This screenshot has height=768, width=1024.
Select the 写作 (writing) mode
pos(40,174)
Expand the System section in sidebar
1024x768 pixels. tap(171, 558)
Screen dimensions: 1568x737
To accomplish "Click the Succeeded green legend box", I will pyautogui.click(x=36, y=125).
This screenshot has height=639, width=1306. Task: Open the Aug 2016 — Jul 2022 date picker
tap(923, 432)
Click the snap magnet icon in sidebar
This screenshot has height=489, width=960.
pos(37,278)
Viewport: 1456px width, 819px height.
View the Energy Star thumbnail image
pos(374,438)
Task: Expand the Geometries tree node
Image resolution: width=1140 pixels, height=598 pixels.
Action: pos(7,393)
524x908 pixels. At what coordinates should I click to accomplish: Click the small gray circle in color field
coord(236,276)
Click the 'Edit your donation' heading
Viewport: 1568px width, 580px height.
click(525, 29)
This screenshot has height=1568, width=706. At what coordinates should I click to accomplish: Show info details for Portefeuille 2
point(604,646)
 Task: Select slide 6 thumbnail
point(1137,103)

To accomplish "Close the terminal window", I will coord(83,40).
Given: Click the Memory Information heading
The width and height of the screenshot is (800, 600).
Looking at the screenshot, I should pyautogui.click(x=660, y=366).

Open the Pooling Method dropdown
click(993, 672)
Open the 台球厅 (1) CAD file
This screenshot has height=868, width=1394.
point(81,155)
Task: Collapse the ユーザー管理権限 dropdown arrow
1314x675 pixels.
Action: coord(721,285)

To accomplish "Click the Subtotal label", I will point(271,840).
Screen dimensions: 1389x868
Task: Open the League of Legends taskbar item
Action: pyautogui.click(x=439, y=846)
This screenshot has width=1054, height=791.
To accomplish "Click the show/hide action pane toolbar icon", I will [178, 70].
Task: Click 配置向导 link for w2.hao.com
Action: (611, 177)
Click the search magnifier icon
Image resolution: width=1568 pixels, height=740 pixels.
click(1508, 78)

+---+

## [The problem]
Lay out every nonblank line of the listing as a Markdown table, with the row number in the Row column and the text in the Line column.

## [The answer]
| Row | Line |
|---|---|
| 1 | This screenshot has height=768, width=1024. |
| 2 | Select the 写作 (writing) mode |
| 3 | pos(40,174) |
| 4 | Expand the System section in sidebar |
| 5 | 1024x768 pixels. tap(171, 558) |
| 6 | Screen dimensions: 1568x737 |
| 7 | To accomplish "Click the Succeeded green legend box", I will pyautogui.click(x=36, y=125). |
| 8 | This screenshot has height=639, width=1306. Task: Open the Aug 2016 — Jul 2022 date picker |
| 9 | tap(923, 432) |
| 10 | Click the snap magnet icon in sidebar |
| 11 | This screenshot has height=489, width=960. |
| 12 | pos(37,278) |
| 13 | Viewport: 1456px width, 819px height. |
| 14 | View the Energy Star thumbnail image |
| 15 | pos(374,438) |
| 16 | Task: Expand the Geometries tree node |
| 17 | Image resolution: width=1140 pixels, height=598 pixels. |
| 18 | Action: pos(7,393) |
| 19 | 524x908 pixels. At what coordinates should I click to accomplish: Click the small gray circle in color field |
| 20 | coord(236,276) |
| 21 | Click the 'Edit your donation' heading |
| 22 | Viewport: 1568px width, 580px height. |
| 23 | click(525, 29) |
| 24 | This screenshot has height=1568, width=706. At what coordinates should I click to accomplish: Show info details for Portefeuille 2 |
| 25 | point(604,646) |
| 26 |  Task: Select slide 6 thumbnail |
| 27 | point(1137,103) |
| 28 | To accomplish "Close the terminal window", I will coord(83,40). |
| 29 | Given: Click the Memory Information heading |
| 30 | The width and height of the screenshot is (800, 600). |
| 31 | Looking at the screenshot, I should pyautogui.click(x=660, y=366). |
| 32 | Open the Pooling Method dropdown |
| 33 | click(993, 672) |
| 34 | Open the 台球厅 (1) CAD file |
| 35 | This screenshot has height=868, width=1394. |
| 36 | point(81,155) |
| 37 | Task: Collapse the ユーザー管理権限 dropdown arrow |
| 38 | 1314x675 pixels. |
| 39 | Action: coord(721,285) |
| 40 | To accomplish "Click the Subtotal label", I will point(271,840). |
| 41 | Screen dimensions: 1389x868 |
| 42 | Task: Open the League of Legends taskbar item |
| 43 | Action: pyautogui.click(x=439, y=846) |
| 44 | This screenshot has width=1054, height=791. |
| 45 | To accomplish "Click the show/hide action pane toolbar icon", I will [178, 70]. |
| 46 | Task: Click 配置向导 link for w2.hao.com |
| 47 | Action: (611, 177) |
| 48 | Click the search magnifier icon |
| 49 | Image resolution: width=1568 pixels, height=740 pixels. |
| 50 | click(1508, 78) |